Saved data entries
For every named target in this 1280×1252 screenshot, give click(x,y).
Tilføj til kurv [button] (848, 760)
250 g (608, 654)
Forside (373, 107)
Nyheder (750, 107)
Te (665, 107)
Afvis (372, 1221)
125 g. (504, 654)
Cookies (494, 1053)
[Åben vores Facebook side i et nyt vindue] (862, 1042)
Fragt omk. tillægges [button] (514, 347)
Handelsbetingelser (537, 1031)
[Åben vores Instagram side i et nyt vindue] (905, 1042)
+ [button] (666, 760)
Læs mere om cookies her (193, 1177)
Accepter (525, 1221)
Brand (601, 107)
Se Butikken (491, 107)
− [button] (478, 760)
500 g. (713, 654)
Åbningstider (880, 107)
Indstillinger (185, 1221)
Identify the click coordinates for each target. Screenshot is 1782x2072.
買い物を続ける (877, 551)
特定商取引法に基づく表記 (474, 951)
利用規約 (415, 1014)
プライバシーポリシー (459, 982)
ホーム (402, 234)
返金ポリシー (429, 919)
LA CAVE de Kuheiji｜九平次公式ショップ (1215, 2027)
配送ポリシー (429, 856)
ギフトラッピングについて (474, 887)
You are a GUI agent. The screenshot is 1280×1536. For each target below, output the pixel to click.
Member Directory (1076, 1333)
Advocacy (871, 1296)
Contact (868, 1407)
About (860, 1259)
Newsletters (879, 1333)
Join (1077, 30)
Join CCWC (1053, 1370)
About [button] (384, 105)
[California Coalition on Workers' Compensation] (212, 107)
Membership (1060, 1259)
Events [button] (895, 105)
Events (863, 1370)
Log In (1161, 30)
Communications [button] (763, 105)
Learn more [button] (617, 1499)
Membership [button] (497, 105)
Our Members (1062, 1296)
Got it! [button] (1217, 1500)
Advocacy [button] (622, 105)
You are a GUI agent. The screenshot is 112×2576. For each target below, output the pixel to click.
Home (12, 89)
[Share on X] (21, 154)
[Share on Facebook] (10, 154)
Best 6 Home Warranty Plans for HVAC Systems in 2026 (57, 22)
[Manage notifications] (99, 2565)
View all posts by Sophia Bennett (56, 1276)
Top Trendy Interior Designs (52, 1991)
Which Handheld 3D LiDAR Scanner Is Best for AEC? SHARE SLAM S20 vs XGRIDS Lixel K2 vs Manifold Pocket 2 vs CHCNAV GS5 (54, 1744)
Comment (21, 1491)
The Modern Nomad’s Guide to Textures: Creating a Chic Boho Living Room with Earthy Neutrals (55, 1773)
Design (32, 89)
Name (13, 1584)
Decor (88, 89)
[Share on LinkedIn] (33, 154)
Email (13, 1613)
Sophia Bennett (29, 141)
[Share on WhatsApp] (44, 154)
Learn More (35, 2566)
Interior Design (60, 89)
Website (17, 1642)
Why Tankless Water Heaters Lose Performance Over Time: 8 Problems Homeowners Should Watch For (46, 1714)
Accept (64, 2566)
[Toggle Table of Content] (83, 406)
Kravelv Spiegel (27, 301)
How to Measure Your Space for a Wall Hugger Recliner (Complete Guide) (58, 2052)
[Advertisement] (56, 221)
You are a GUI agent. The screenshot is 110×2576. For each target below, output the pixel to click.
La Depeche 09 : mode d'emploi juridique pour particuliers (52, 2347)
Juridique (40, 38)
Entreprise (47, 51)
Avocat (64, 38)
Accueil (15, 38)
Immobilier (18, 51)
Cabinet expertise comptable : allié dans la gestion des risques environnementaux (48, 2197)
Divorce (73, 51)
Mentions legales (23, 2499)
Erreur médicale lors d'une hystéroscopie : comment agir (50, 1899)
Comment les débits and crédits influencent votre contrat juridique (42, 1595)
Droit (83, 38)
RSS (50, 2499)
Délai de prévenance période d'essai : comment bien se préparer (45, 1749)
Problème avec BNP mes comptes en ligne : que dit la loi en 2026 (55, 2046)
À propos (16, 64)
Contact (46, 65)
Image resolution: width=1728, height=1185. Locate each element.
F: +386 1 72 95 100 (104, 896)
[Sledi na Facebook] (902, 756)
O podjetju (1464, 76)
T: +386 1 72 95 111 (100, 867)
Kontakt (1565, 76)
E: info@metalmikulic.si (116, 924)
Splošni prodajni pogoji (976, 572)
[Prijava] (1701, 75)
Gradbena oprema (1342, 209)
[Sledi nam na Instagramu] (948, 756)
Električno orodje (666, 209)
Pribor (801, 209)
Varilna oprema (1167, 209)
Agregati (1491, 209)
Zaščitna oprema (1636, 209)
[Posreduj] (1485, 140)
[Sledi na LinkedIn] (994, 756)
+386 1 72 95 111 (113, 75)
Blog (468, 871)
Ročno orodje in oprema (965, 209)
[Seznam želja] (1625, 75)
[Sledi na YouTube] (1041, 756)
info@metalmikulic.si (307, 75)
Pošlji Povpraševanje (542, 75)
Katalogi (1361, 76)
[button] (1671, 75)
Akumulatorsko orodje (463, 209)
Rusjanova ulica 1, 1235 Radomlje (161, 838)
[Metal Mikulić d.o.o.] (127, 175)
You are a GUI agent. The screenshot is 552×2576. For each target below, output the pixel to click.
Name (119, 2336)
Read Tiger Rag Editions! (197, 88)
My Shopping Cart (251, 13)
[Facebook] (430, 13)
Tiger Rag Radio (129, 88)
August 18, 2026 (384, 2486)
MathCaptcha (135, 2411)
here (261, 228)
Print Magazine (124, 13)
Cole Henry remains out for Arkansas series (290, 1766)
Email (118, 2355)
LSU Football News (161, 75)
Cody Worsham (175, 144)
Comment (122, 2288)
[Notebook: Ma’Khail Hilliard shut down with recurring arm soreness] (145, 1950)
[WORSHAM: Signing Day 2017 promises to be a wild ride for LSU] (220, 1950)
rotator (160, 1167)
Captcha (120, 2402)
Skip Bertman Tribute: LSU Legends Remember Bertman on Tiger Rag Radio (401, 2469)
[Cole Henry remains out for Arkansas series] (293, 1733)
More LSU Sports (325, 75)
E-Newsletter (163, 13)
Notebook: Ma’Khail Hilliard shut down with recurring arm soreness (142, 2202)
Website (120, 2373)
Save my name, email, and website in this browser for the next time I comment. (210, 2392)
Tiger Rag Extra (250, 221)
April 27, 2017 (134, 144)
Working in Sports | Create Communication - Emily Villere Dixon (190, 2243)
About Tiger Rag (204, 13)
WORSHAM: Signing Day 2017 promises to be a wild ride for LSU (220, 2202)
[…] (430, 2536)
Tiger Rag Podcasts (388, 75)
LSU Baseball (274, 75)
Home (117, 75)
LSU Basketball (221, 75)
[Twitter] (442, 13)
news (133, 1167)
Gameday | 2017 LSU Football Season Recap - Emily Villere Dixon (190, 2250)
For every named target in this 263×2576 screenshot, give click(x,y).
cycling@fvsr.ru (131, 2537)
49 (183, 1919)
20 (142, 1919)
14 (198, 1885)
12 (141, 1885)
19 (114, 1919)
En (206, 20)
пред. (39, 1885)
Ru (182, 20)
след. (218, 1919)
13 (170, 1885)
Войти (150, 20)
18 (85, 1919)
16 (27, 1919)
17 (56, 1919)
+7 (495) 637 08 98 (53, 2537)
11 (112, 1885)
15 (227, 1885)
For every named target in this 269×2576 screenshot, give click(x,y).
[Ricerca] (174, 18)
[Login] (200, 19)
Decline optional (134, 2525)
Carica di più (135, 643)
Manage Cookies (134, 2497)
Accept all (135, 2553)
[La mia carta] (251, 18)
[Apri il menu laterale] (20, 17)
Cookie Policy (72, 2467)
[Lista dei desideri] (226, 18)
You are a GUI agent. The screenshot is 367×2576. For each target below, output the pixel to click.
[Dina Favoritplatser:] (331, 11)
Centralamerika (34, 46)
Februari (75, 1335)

What you will do: Only lines with the word "Dixon" are wanted. Find and copy them from the records above.

Answer:
Working in Sports | Create Communication - Emily Villere Dixon (190, 2243)
Gameday | 2017 LSU Football Season Recap - Emily Villere Dixon (190, 2250)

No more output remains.